Watchman Left Atrial Appendage Closure

The Watchman device is used to close off the left atrial appendage (LAA), a small sac in the left atrium of the heart. This procedure is often recommended for patients with atrial fibrillation (AFib) to reduce the risk of stroke, especially for those who cannot take long-term anticoagulants.

 


What is the Watchman Device?

  • Purpose: To prevent blood clots from forming in the LAA and entering the bloodstream, reducing stroke risk in AFib patients.
  • Procedure Type: Minimally invasive, performed via catheterization.

 

Indications

The Watchman device is typically recommended for patients with:

  • Non-Valvular Atrial Fibrillation: Who have an increased risk of stroke.
  • Contraindications to Anticoagulants: Such as a history of bleeding complications or high bleeding risk.
  • Preference to Avoid Long-Term Anticoagulation: Due to lifestyle or medical reasons.

 

Preparation

  • Assessment: Pre-procedural evaluation includes imaging studies like transesophageal echocardiography (TEE) or CT scans to assess LAA anatomy.
  • Medications: Review current medications.
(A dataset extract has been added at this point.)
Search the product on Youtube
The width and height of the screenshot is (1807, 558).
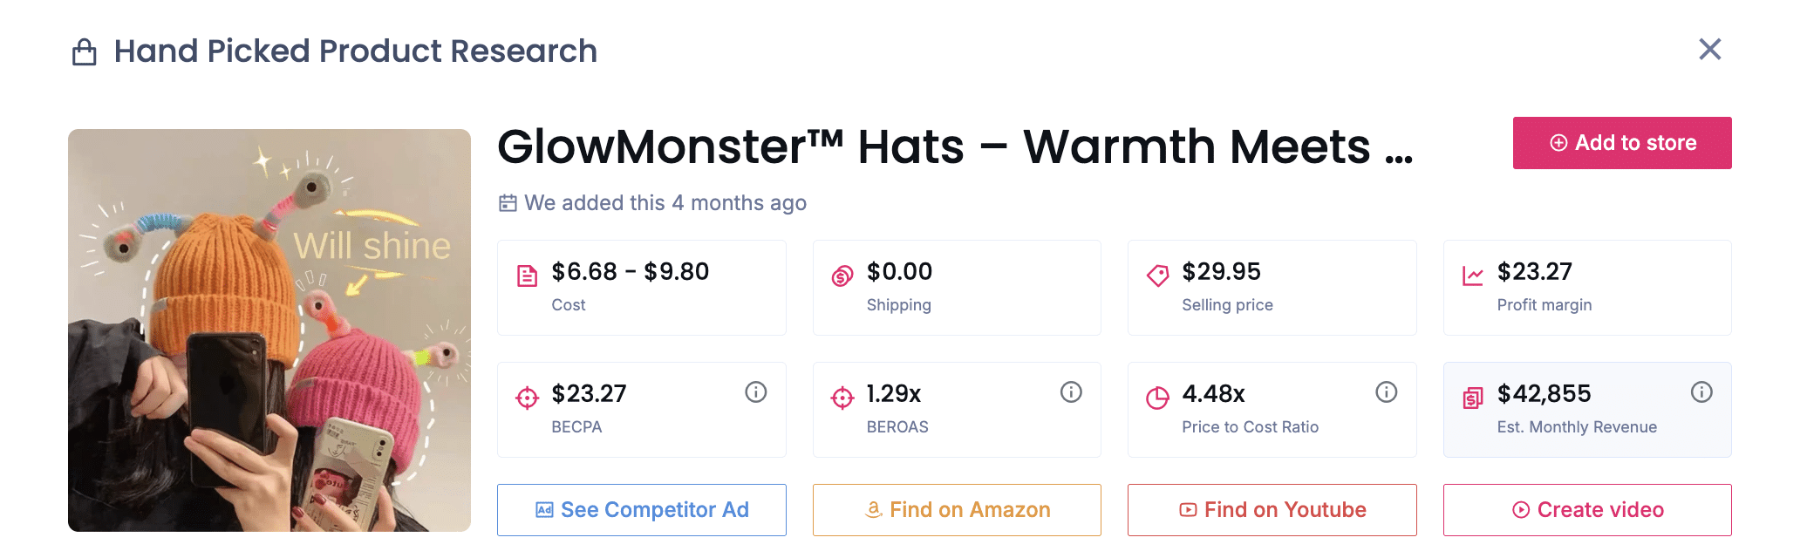(1272, 509)
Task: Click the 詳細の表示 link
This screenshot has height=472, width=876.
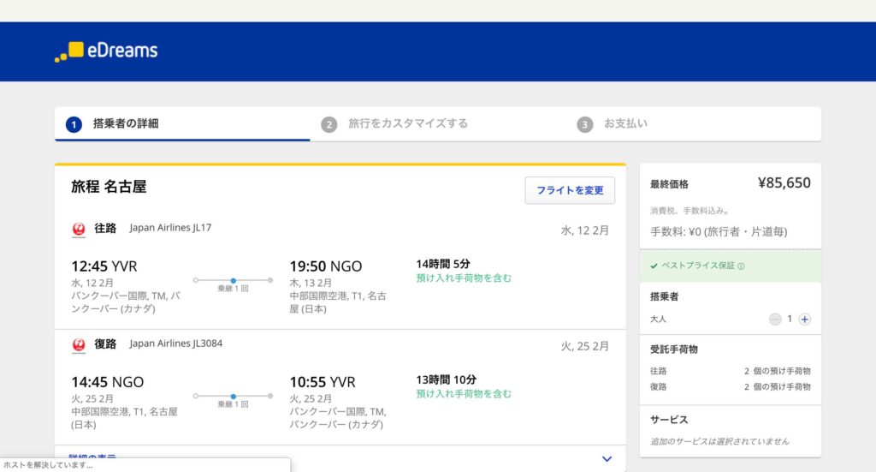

Some anticoagulants may need to be paused before the procedure.
  • Fasting: Patients may need to fast for several hours before the procedure.
  • Consent: Informed consent is obtained after discussing risks and benefits.

 

Procedure Steps

  1. Access Site: A catheter is inserted into a vein, usually in the groin, and guided to the heart.
  2. Imaging: TEE or fluoroscopy is used to guide the catheter to the LAA.
  3. Device Deployment: The Watchman device, which looks like a small umbrella, is positioned at the opening of the LAA and expanded to seal it off.
  4. Assessment: Imaging confirms the device is properly positioned and securely sealing the LAA.
  5. Closure: The catheter is removed, and the access site is closed.

 

After the Procedure

  • Recovery: Patients typically stay in the hospital overnight for monitoring.
  • Monitoring: Heart function and the device’s position are monitored.
  • Activity Restrictions: Avoid strenuous activities for a few days.
  • Medications: Initial anticoagulation is continued for about 45 days until the LAA is fully sealed off, then switched to aspirin or other antiplatelet therapy.

 

Benefits

  • Reduces Stroke Risk: Comparable to anticoagulants in preventing strokes related to AFib.
  • No Long-Term Anticoagulants: Reduces the need for lifelong anticoagulation in eligible patients.
  • Minimally Invasive: Lower risk compared to surgical LAA closure.

 

Risks and Complications

While generally safe, the Watchman procedure carries some risks, including:

  • Bleeding: At the catheter insertion site or in the heart.
  • Device-Related Issues: Such as dislodgment or incomplete sealing.
  • Pericardial Effusion: Accumulation of fluid around the heart.
  • Residual Leak: Small amount of blood flow around the device.

 

Results and Follow-Up

  • Effectiveness: Most patients have successful LAA closure with significant stroke risk reduction.
  • Monitoring: Regular follow-up with echocardiograms to ensure the device remains properly positioned and effective.
  • Medication Adjustments: Transition from anticoagulants to antiplatelet therapy as directed by the physician.

 

Frequently Asked Questions

  1. Is the procedure painful?
    • Patients are under sedation or general anesthesia, so they do not feel pain during the procedure.
  2. How long does it take?
    • The procedure typically takes about 1-2 hours.
  3. Can I go home the same day?
    • Most patients stay overnight for observation and go home the next day.
  4. What are the alternatives?
    • Alternatives include long-term anticoagulation therapy or surgical LAA closure.